Câmara aprova ampliação da licença-paternidade para 20 dias; proposta segue para o Senado
A Câmara dos Deputados aprovou por unanimidade, nesta terça-feira (4), o projeto que amplia a licença-paternidade de 5 para 20 dias. A mudança, que atingirá trabalhadores que se tornarem pais por nascimento, adoção ou guarda judicial, ainda precisará ser analisada pelo Senado Federal e, caso aprovada, seguirá para sanção presidencial.
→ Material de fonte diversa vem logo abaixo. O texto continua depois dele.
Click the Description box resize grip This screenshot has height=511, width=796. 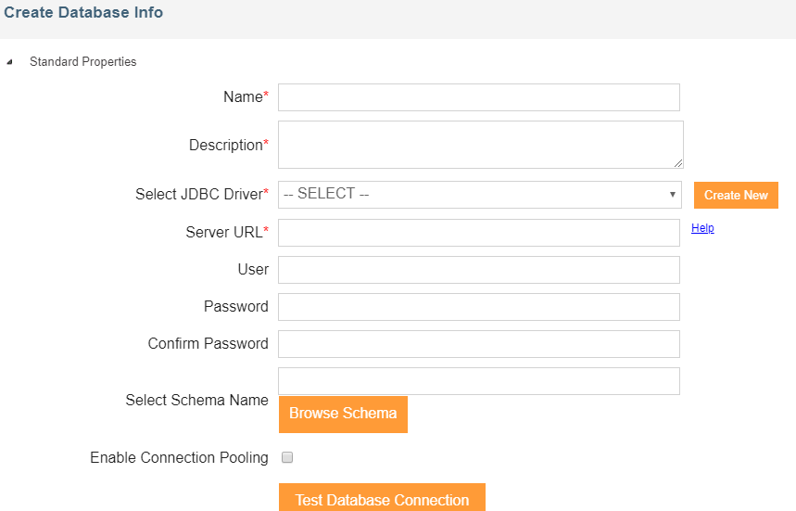point(678,163)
A previsão é de que a lei entre em vigor em 1º de janeiro de 2027.
A ampliação será gradual, em três etapas:
-
10 dias: do primeiro ao segundo ano de vigência da lei;
-
15 dias: do segundo ao terceiro ano;
-
20 dias: a partir do quarto ano.
A proposta foi relatada pelo deputado Pedro Campos (PSB-PE). No texto original, a licença chegaria a 30 dias ao final de cinco anos, mas houve acordo com a oposição para redução do período final a fim de viabilizar consenso e votação célere.
Segundo estimativa do relator, o impacto financeiro da medida para os cofres públicos será de aproximadamente R$ 5 bilhões anuais. O projeto prevê que a licença poderá ser fracionada em dois períodos, exceto em casos de falecimento da mãe, e garante ao trabalhador estabilidade no emprego por até um mês após o retorno ao trabalho. Durante o afastamento, o beneficiário terá direito ao salário integral, respeitando o teto da Previdência Social.
A proposta busca ampliar a participação dos pais nos cuidados com os filhos nos primeiros dias de vida, alinhando o país a práticas já adotadas em outras nações e fortalecendo políticas de apoio à primeira infância. Caso não haja alterações no Senado, o texto seguirá para sanção do presidente da República.